The dependencies of Uni-pKa are the same as those of Uni-Mol.
- Uni-Core, check its Installation Documentation.
- rdkit==2022.9.3, install via
pip install rdkit-pypi==2022.9.3
The recommended environment is the docker image.
docker pull dptechnology/unimol:latest-pytorch1.11.0-cuda11.3
See details in Uni-Mol repository.
The raw data can be downloaded from [AISSquare].

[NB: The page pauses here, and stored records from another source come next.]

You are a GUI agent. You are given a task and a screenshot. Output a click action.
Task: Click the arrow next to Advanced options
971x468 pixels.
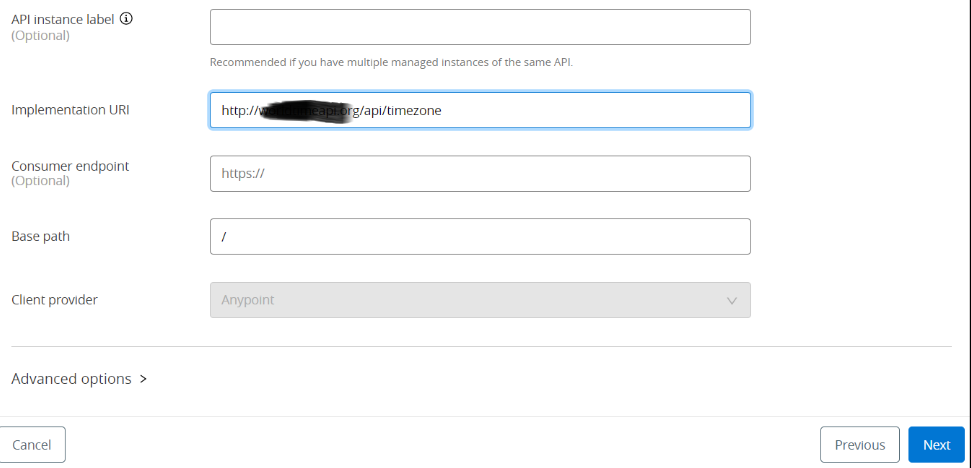143,379
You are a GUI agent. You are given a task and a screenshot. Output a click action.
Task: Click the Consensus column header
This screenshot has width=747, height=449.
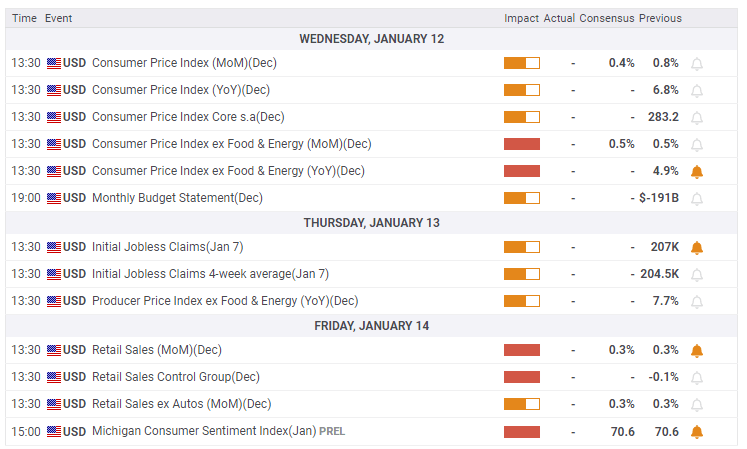point(606,18)
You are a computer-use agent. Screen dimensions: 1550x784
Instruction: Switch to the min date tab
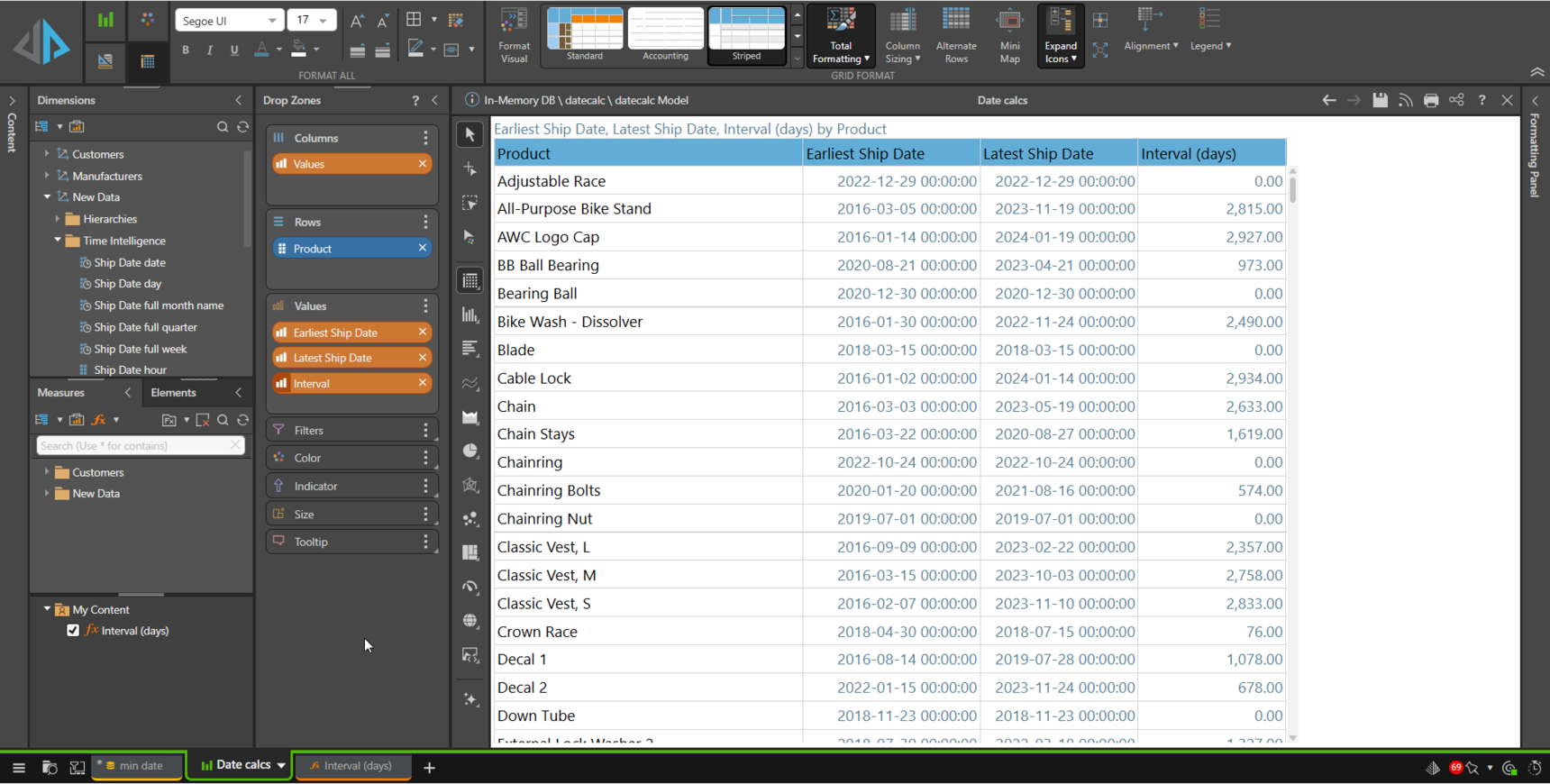140,766
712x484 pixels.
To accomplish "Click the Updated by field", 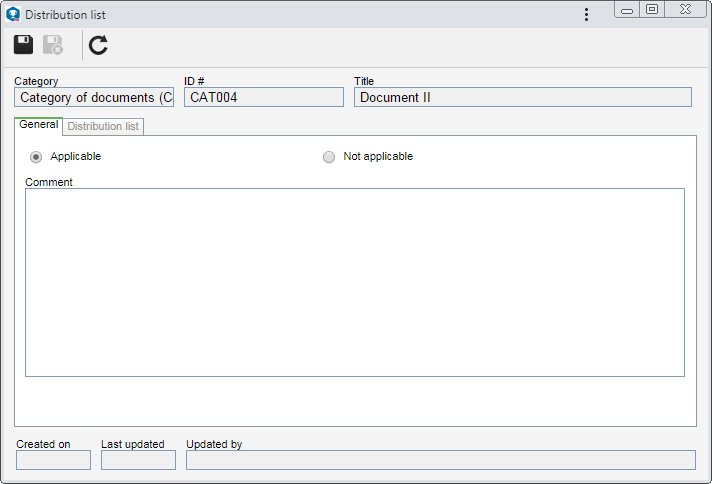I will 441,460.
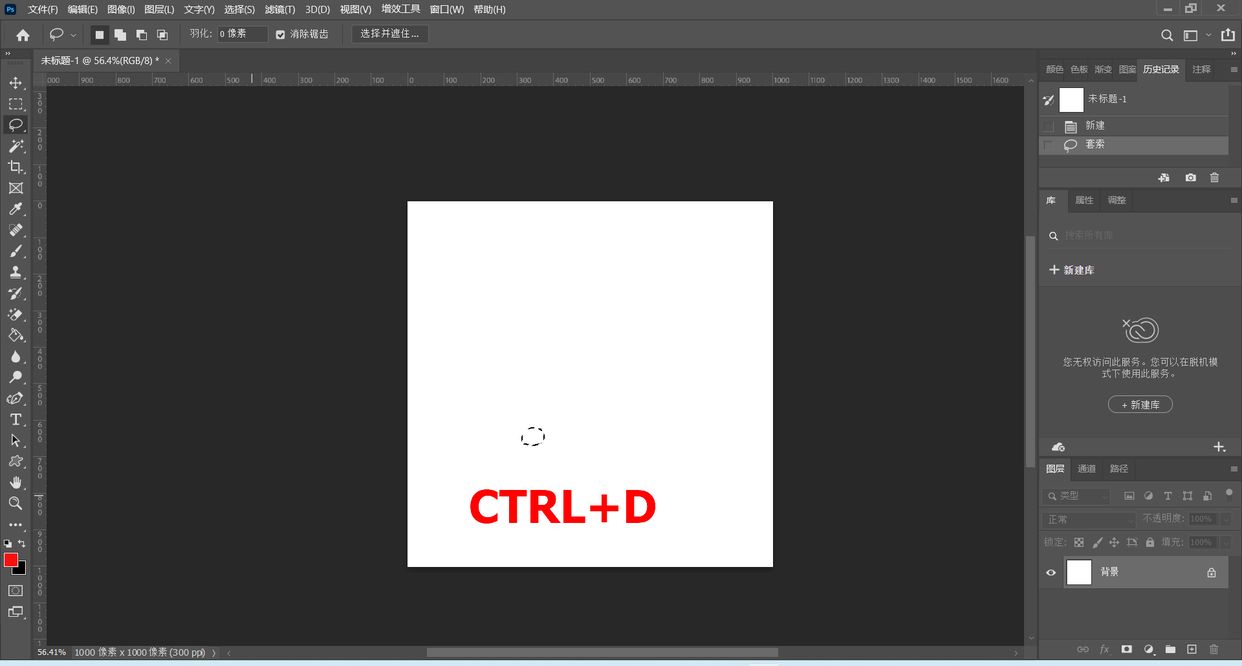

First, preprocess the ChemBL training and validation sets, and then pretrain the model:
# Preprocess training set
python ./scripts/preprocess_pka.py --raw-csv-file Datasets/tsv/chembl_train.tsv --processed-lmdb-dir chembl --task-name train
# Preprocess validation set
python ./scripts/preprocess_pka.py --raw-csv-file Datasets/tsv/chembl_valid.tsv --processed-lmdb-dir chembl --task-name valid
# Copy the necessary dict file
cp -r unimol/examples/* chembl
# Pretrain the model
bash pretrain_pka.sh
Note: The head_name
in the subsequent scripts must match the task_name
in pretrain_pka.sh
.
Next, preprocess the dwar-iBond dataset and finetune the model:
# Preprocess
python ./scripts/preprocess_pka.py --raw-csv-file Datasets/tsv/dwar-iBond.tsv --processed-lmdb-dir dwar --task-name dwar-iBond
# Copy the necessary dict file
cp -r unimol/examples/* dwar
# Finetune the model
bash finetune_pka.sh
Infer with the finetuned model, taking novartis_acid as an example:
# Preprocess
python ./scripts/preprocess_pka.py --raw-csv-file Datasets/tsv/novartis_acid.tsv --processed-lmdb-dir novartis_acid --task-name novartis_acid
# Copy the necessary examples from unimol
cp -r unimol/examples/* novartis_acid
# Run inference
bash infer_pka.sh
To test with other external test datasets, it may be necessary to modify data_path
, infer_task
, and results_path
in infer_pka.sh
.
After inference, extract the results to CSV files and calculate the performance metrics (e.g., MAE, RMSE) on the results:
python ./scripts/infer_mean_ensemble.py --task pka --nfolds 5 --results-path novartis_acid_results
The metrics are calculated using the average of the 5-fold model predictions.